From Following Mao to Supporting Obama: My American Political Education
I have a similar question: How a former Chinese citizen, of the generation of "Red Guards" of Mao´s, knew how to be an American, especially a voting American? By scrambling, too?
It is hard to believe, but I never voted in China. It doesn´t mean that we didn´t have politics. We had too much of it: "Politics in command," "Revolution first, production second," etc. It also doesn´t mean that we didn´t know any policy platforms. We memorized the party platform, the "Four Adheres," for instance: "Adhere to socialism; adhere to people´s democratic dictatorship; adhere to the Communist Party leadership; adhere to Marxism, Leninism and Mao Zedong thought."
I stumbled into my American presidential politics 101, soon after arriving in the United States as a graduate student, in the form of a Saturday Night Live rendering of the 1988 Democratic presidential debate. It was as hilarious as educational. What surprised me later was the downfall of Sen. Gary Hart. I had thought that a fling like his should have been nothing to Americans, who loved, after all, the promiscuous Ewing family of Dallas, the television soap.
But I preferred the Republicans, if only in a knee-jerk kind of way. Nixon who went to China was a Republican and his party represented everything that was opposite of what I had too much in China. The policy of President Bush (41) of continued engagement with China even after the Tiananmen crackdown was another plus.
I watched most of the Bill Clinton presidency as a voter-in-waiting. They were good years for learning the two-party politics. What Clinton showed was that the Third Way could be better than either the liberal or the conservative way alone. Whatever Clinton achieved, he seemed to have done so by being a centrist and by combining Democratic and Republican policies, especially on international trade, welfare reform, balancing the budget, etc. Clinton was definitely Nixonian when he de-linked China´s human rights and trade status.
But Clinton´s scandal ruined his presidential image and record. To my puzzlement and disappointment, many Democrats defended him, in contrast to their rejection of Hart over far lesser offense. I looked to the Republicans. With my newly minted citizenship, I was ready to vote for a Republican president in 2000.
What captured my imagination of Bush the candidate were these words of his on foreign policy: "I think one way for us to end up being viewed as the ugly American is for us to go around the world saying, we do it this way, so should you… the United States must be humble and must be proud and confident of our values, but humble in how we treat nations that are figuring out how to chart their own course."
Bush the President, however, turned his own campaign words on their head and turned himself into "the ugly American" -in-chief with the reckless war in Iraq and the alienation of many of America´s allies.

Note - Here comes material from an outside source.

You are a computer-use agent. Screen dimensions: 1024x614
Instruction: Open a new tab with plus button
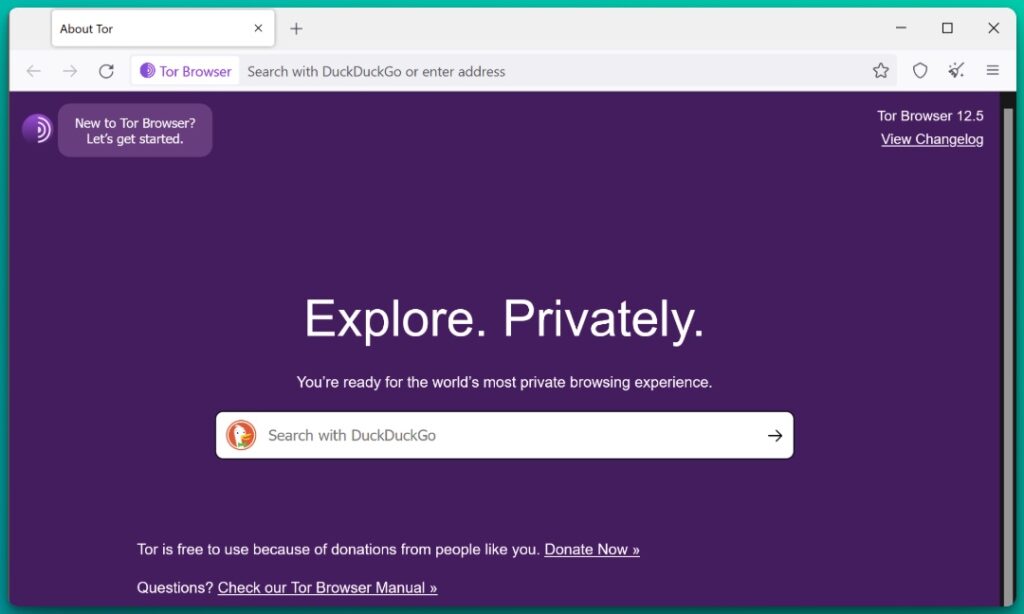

Hundreds of thousands of civilian Iraqis killed just one year or so into the war made me a latter-day member of the anti-war movement of the 1960s. I switched to the Democrats and canvassed for the anti-war Vietnam vet John Kerry.
Now almost a veteran voter, I chose and caucused for Barack Obama, my 2008 presidential candidate. I did so for his clear stand against the Iraq War, his across-the-board appeal, his extraordinary power to inspire, his repudiation of old politics, his symbolic representation of all that is America, his intelligence, his genuineness, especially his personal path, making him both a shining example of the American dream and a true agent for change.
A woman president would be a change, too. But I would prefer someone who is more of her own politician than being part of a "two for the price of one" deal, confusing the experience of a presidential spouse with that of a co-president. After all, the Chinese had Jiang Qing, or Madam Mao, who became powerful because of her husband.
I guess I have scrambled somewhat with my American political education. My Chinese experience has influenced it, too. After all, there are things in common in politics, of everywhere, every kind.